REQUIREMENT: Word for word, restate the lines from the one holding "This screenshot has height=418, width=639." through the last line of the material below, and leave every picture out.

════════════════

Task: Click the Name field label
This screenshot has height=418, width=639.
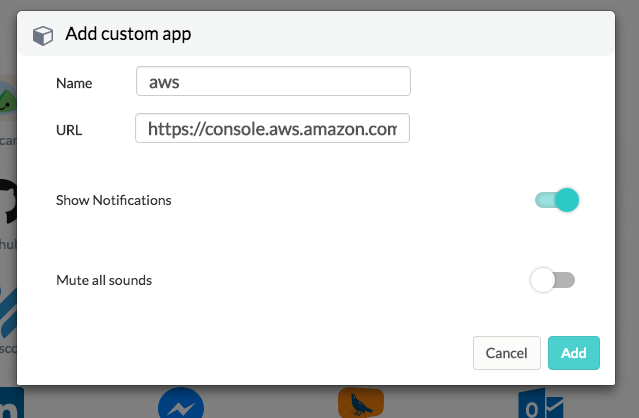Action: coord(74,83)
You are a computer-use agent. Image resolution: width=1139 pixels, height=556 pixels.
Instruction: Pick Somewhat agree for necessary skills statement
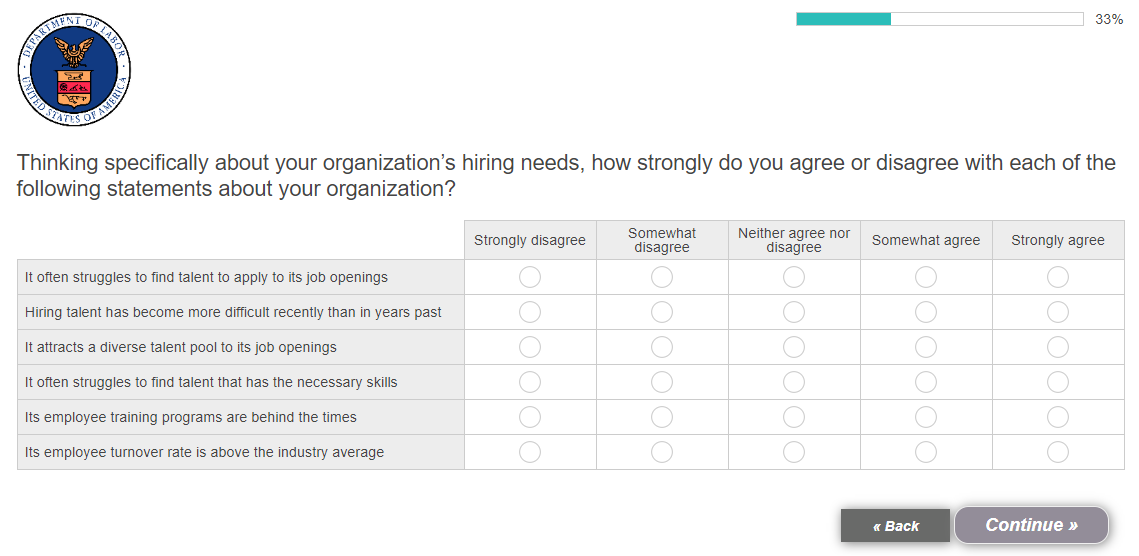click(x=926, y=382)
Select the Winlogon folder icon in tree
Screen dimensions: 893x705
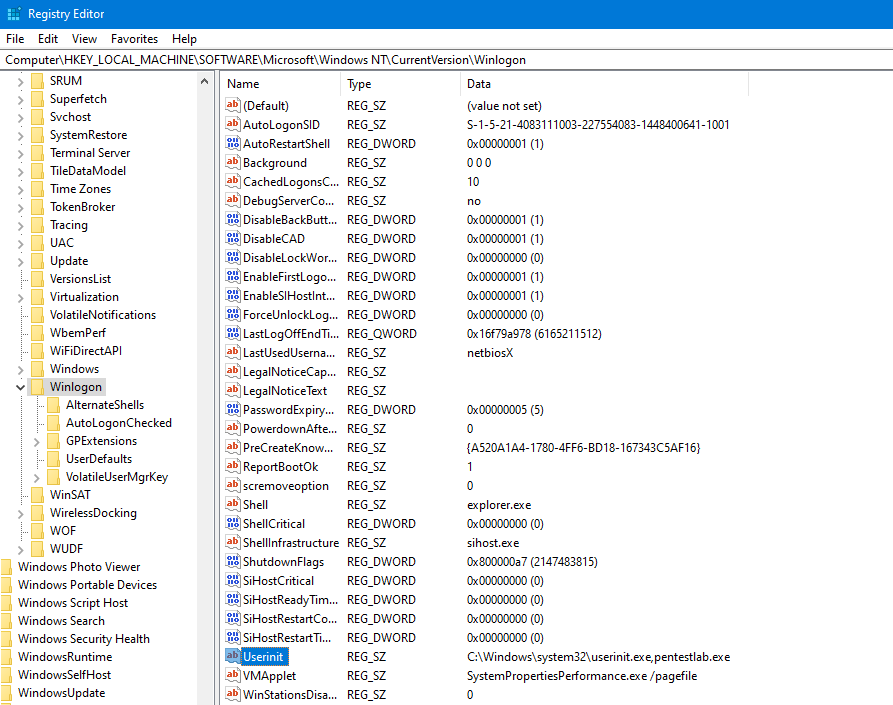[38, 387]
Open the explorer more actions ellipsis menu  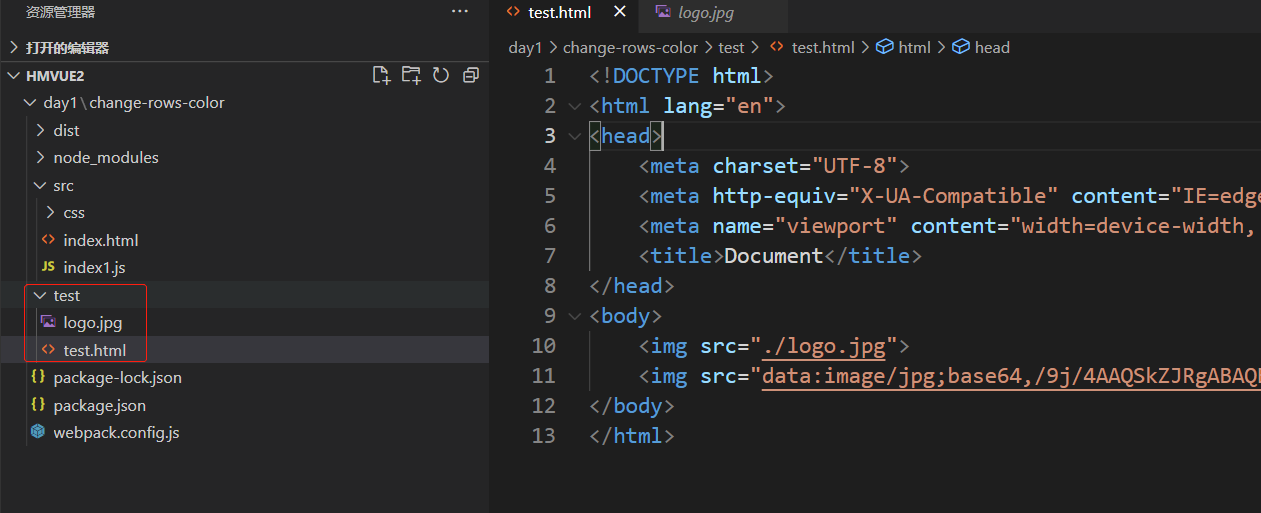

════════════════

SOLUTION TO THIS EXERCISE:
This screenshot has height=418, width=639.
Action: coord(74,83)
You are a computer-use agent. Image resolution: width=1139 pixels, height=556 pixels.
Instruction: Pick Somewhat agree for necessary skills statement
click(x=926, y=382)
Select the Winlogon folder icon in tree
Screen dimensions: 893x705
[38, 387]
Open the explorer more actions ellipsis menu  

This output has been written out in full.